Al contrario que mi madre, mi padre no veía a Ira como un medio que me permitiría progresar socialmente, y las llamadas de Ira siempre le dejaban perplejo y molesto: «¿Qué interés tenía aquel adulto por el muchacho?». Pensaba que estaba ocurriendo algo complicado, si no sumamente siniestro.

– ¿Adonde vas con él? -me preguntó.

Los recelos de mi padre estallaron con vehemencia una noche, cuando me sorprendió en mi escritorio leyendo el Daily Worker.

– No quiero periódicos de Hearst en mi casa -me dijo mi padre-, y no quiero tampoco ese periódico. Uno es la imagen reflejada del otro. Si ese hombre te da a leer el Daily Worker…

– ¿Qué hombre?

– Tu amigo actor. Rinn, como se llama a sí mismo.

– El no me da el Daily Worker. Lo compro yo mismo en el centro. ¿Hay alguna ley contra eso?

– ¿Quién te dijo que lo compraras? ¿Te lo dijo él?

– El no me dice que haga nada.

– Espero que eso sea cierto.

– ¡ No miento! ¡ Lo es!

Y lo era. Recordé haberle oído decir a Ira que el Daily Worker publicaba artículos de Howard Fast, pero compré el periódico por mi cuenta, frente al cine Proctor, en un quiosco de la calle Market, aparentemente para leer a Howard Fast, pero también por simple y obstinada curiosidad.

– ¿Me lo vas a confiscar? -le pregunté a mi padre.

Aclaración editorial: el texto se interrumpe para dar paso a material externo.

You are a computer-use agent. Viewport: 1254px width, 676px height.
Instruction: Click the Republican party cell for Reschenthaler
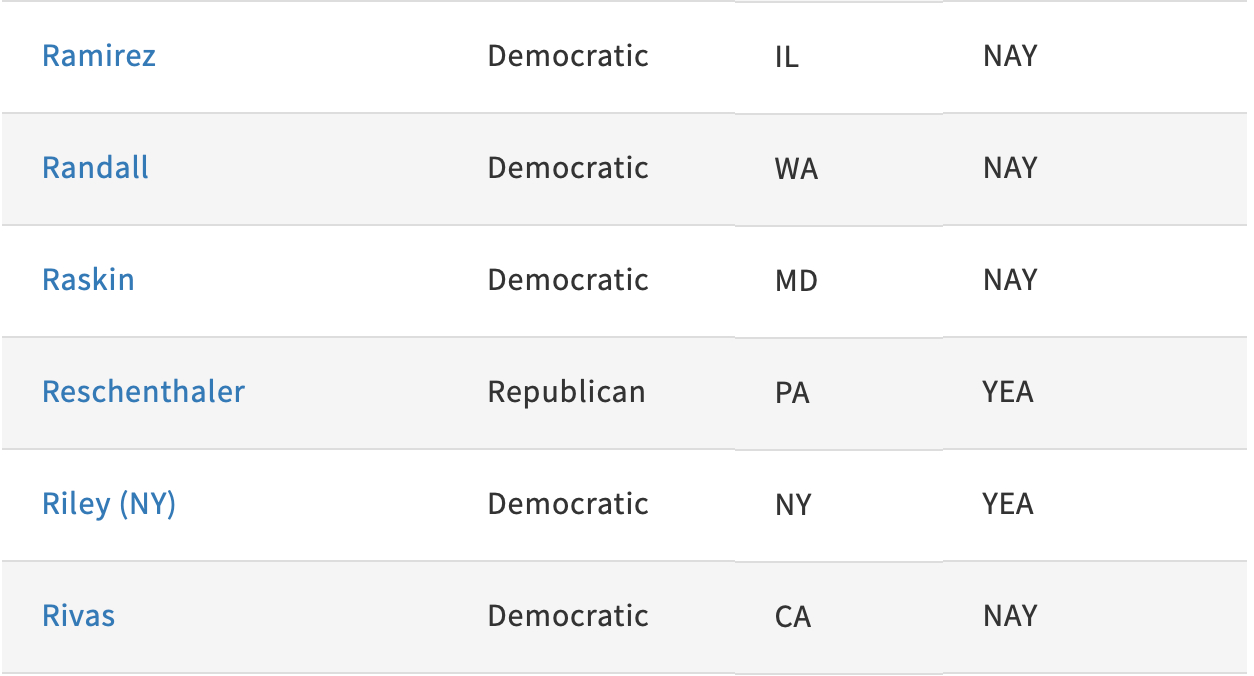566,392
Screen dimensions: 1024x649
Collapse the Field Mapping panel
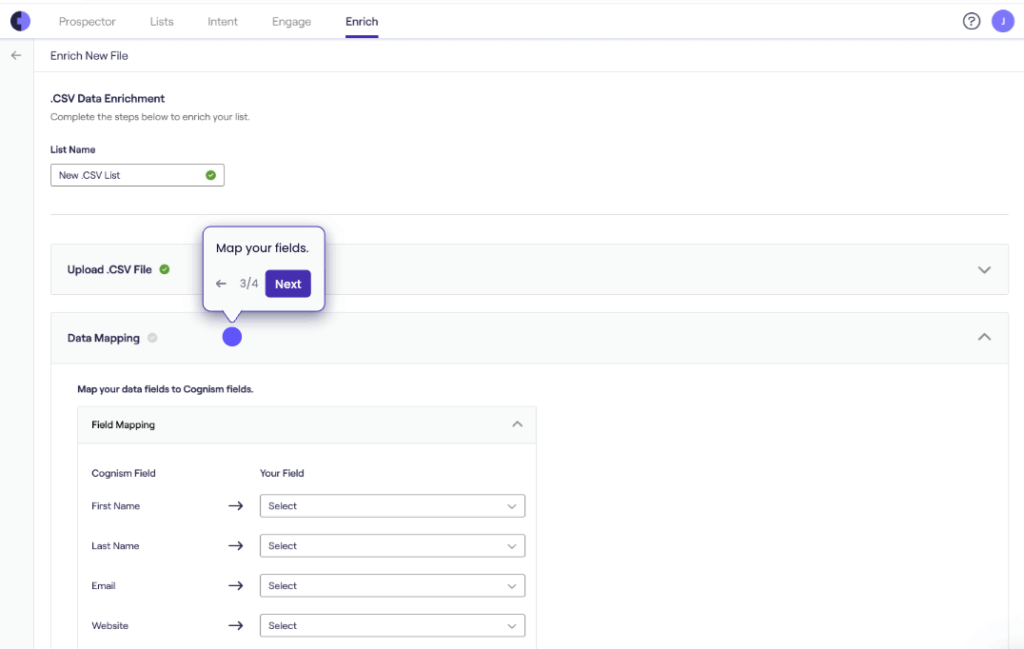[517, 424]
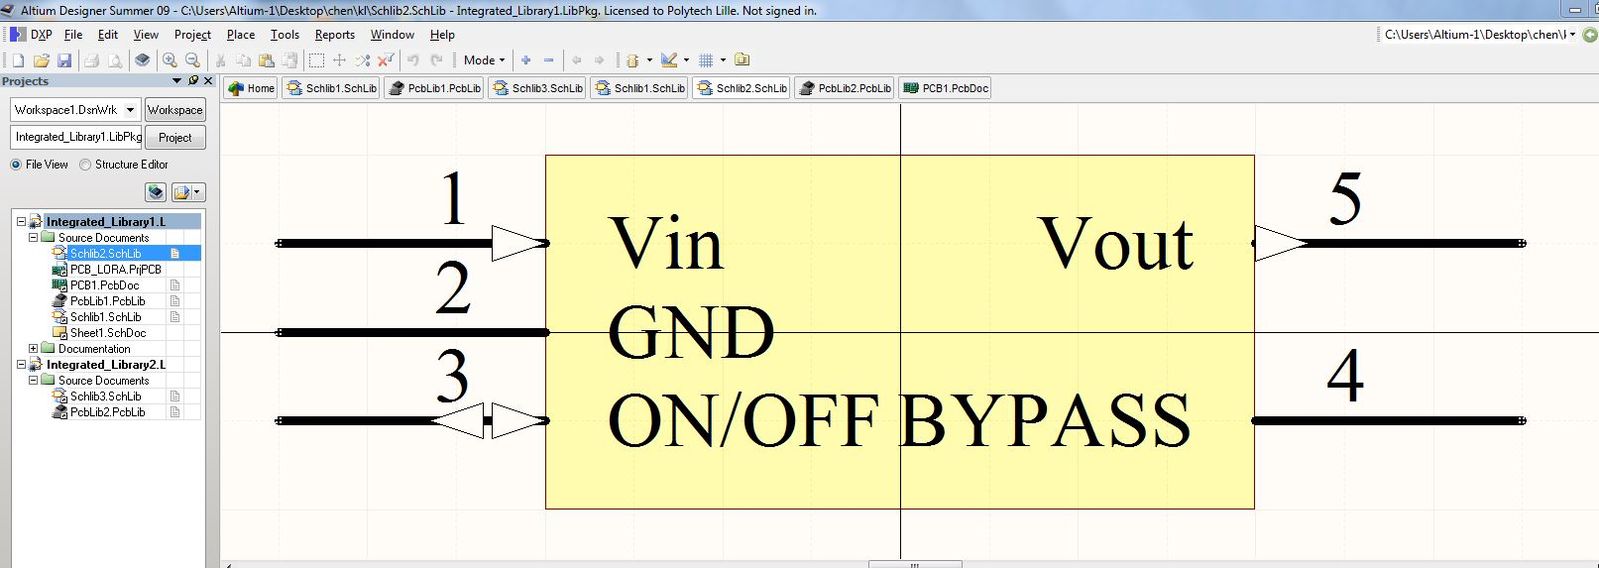
Task: Select the File View radio button
Action: pyautogui.click(x=16, y=165)
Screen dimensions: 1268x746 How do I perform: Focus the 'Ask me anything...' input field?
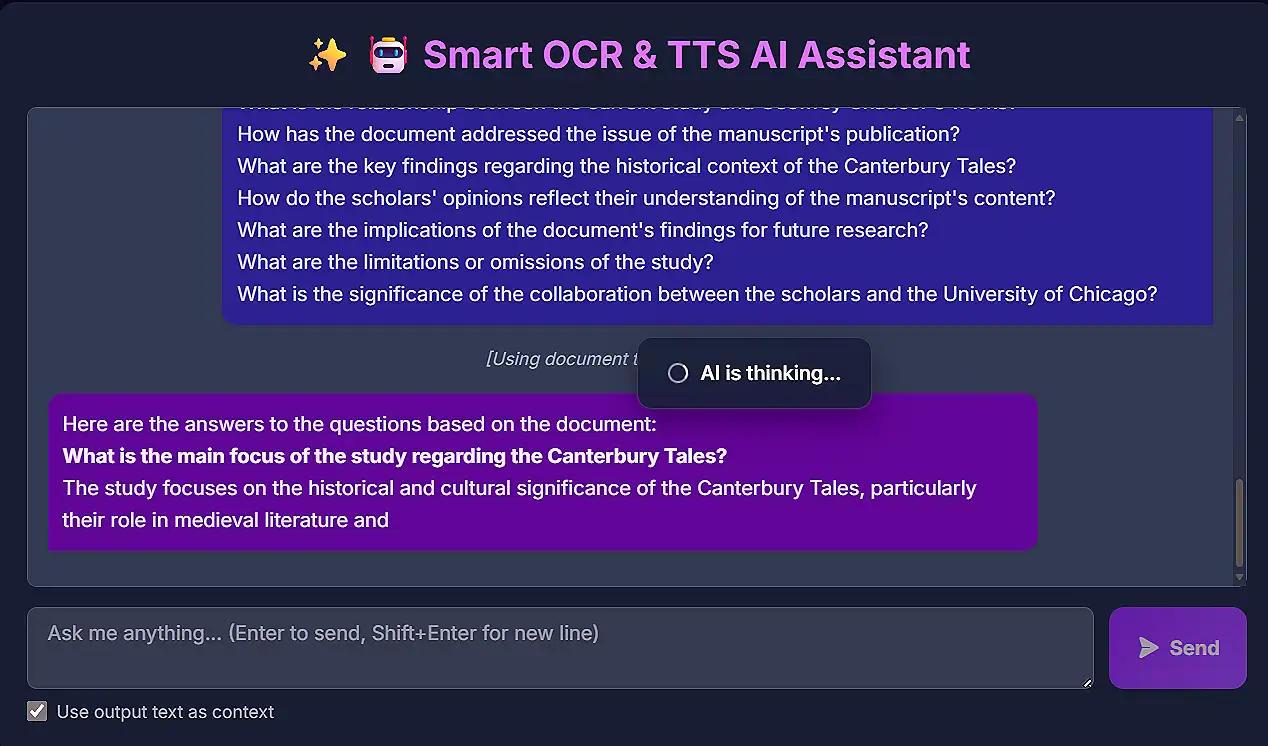560,647
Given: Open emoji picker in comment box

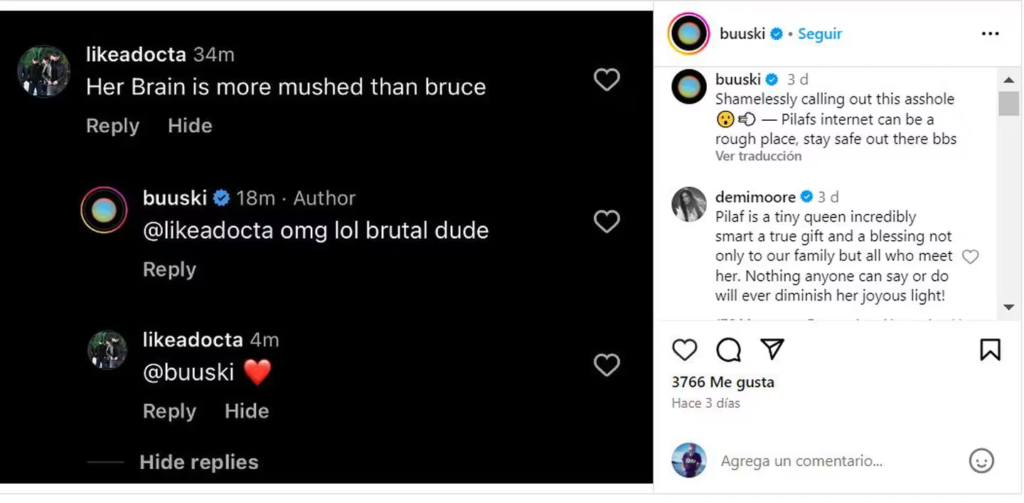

– No, no tienes suerte. No voy a convertirte en un mártir de la primera enmienda. Sólo confío en que después de que lo hayas leído y estudiado y hayas reflexionado lo que dice, tengas el buen sentido de saber que es una sarta de mentiras y lo confisques tú mismo.

Hacia el final del curso escolar, cuando Ira me invitó a pasar aquel verano una semana con él en la cabana, mi padre me dijo que no iría, a menos que Ira hablase primero con él.